*Selected excerpt*.
= Beginning of Section =
Denver Post 8/29/1906

Who’s Who in The World said he “…worked in that paper’s [Examiner] art department until the year following the earthquake; came to New York and worked on New York American’s art staff for few years, thence to New York Sun as a writer of boxing, later to the Tribune, and for the past five years a member of The World’s sports staff. Is considered an authority on boxing in particular, but covers all angles of sport in a widely distributed series of drawings illustrating his own writings.”

Some of his artwork, from Sunset magazine, was reproduced in the book, Francisca Reina (1908). He drew Mr. Dwindle which ran in the New York American from December 16, 1909 to January 10, 1910. In Walter Winchell’s column, “On Broadway”, published in the San Antonio Light (Texas), August 13, 1941, he noted that “…Igoe…was one of the first to play ukulele in New York, bringing his beloved Hawaiian harp here from San Francisco early in the century.” 

In 1910 Igoe lived with his wife, son Edmund, and servant at 4241 Broadway in Manhattan, New York City; he was a newspaper artist. According to American Newspaper Comics (2012), in 1911 he produced the panel, Our Comic Postcards for the New York American. The 1915 New York State Census had the same address and occupation. He signed his World War I draft card on September 12, 1918. On the card it said he was a newspaper writer at The World and his address was 513 72nd Street in Brooklyn. He named his wife as his nearest relative, who resided on Fort Washington Avenue in Manhattan. His description was medium height and build with brown eyes and black hair.
= End of Section =
Stored data entries:
= Beginning of Section =
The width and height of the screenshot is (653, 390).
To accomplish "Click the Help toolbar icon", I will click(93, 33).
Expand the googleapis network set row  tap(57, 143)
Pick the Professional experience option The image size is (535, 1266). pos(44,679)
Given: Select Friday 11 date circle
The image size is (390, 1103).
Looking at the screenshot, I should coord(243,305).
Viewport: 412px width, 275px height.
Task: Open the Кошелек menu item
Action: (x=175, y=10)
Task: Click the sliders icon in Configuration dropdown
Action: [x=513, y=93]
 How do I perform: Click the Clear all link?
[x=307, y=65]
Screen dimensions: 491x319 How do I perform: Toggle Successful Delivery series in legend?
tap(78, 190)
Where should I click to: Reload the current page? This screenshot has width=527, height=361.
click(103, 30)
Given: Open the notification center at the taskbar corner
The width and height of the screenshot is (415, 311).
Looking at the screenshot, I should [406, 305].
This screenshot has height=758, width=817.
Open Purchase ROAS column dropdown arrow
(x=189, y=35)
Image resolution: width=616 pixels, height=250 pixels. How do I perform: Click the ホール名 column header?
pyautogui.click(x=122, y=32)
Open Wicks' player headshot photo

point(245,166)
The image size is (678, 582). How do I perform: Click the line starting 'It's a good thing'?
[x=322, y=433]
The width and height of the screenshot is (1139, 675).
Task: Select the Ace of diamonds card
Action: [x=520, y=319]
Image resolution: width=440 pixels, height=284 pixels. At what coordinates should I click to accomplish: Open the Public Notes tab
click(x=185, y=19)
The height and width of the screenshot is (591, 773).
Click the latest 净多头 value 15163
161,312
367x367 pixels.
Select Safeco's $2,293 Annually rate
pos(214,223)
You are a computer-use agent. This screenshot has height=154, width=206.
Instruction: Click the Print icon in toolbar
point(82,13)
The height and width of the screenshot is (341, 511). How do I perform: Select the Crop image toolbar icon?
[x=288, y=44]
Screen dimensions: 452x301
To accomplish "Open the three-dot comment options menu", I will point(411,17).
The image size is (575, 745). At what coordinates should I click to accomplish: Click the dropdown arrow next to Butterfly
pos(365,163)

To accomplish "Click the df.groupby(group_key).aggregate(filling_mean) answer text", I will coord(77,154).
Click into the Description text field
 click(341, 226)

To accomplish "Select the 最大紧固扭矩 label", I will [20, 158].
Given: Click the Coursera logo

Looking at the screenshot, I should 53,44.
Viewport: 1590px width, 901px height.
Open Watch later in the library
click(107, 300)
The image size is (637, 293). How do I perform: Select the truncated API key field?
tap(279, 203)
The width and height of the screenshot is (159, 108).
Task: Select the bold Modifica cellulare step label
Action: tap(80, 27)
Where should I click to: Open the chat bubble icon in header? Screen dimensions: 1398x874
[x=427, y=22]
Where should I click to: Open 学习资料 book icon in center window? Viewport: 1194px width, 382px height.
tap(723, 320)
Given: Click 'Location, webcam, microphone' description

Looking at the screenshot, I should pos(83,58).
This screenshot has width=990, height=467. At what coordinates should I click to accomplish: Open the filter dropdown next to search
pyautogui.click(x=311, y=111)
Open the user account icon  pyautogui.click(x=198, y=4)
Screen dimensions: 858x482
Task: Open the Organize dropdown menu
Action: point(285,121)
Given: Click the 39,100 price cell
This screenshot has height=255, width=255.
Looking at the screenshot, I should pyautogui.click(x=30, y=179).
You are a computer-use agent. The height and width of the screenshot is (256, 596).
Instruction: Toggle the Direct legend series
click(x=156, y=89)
= End of Section =
*Brief A*.
Answer these questions using the biographical passage on Igoe.
(i) According to Who's Who in The World, which newspaper's sports staff had he been on for the past five years?
(ii) Between which dates did Mr. Dwindle run in the New York American?
(iii) What address did his World War I draft card give for him?
*Brief B*. Write a continuation of the biographical passage on Igoe, starting right after its final sentence.

*Task result A*.
(i) The World
(ii) December 16, 1909 to January 10, 1910
(iii) 513 72nd Street in Brooklyn

*Task result B*.
Igoe has not been found in the 1920 census but he had remarried, to Katharine Murphy, around 1920, according to the 1930 census. (Her name was mentioned in the Long Island Star-Journal (New York), February 13, 1945.) His family was involved in an auto accident which was reported in the Times, April 22, 1922. Their 17-month-old daughter suffered a skull fracture while in the arms of another passenger. At the time, they lived in the Bronx at 1706 Vyse Avenue. In the 1925 New York State Census, he, wife and daughters, Juanita and Gloria resided in Queens, New York, at 169-06 Highland Avenue. He was a newspaperman. The New York Times, February 12, 1945, said he rejoined, in 1927, The Journal, which later became The Journal-American.

The New York Tribune, October 28, 1921, reported the funeral service for Bat Masterson. Igoe was one of the honorary pallbearers. According to the Times, January 23, 1935, his father died in 1924.

In 1930 Igoe lived in Bayside, Queens at 35-52 222nd Street. With him was his wife, two daughters, mother and a servant. He was a newspaper writer. His mother, Katherine, died January 22, 1935, as reported the following day in the Times.

The 1940 census recorded the family of five, which included son Jack, at the same address. Igoe, a newspaper cartoonist and writer, had two years of high school. The 1942 New York City telephone directory listed him at 228 West 47th Street.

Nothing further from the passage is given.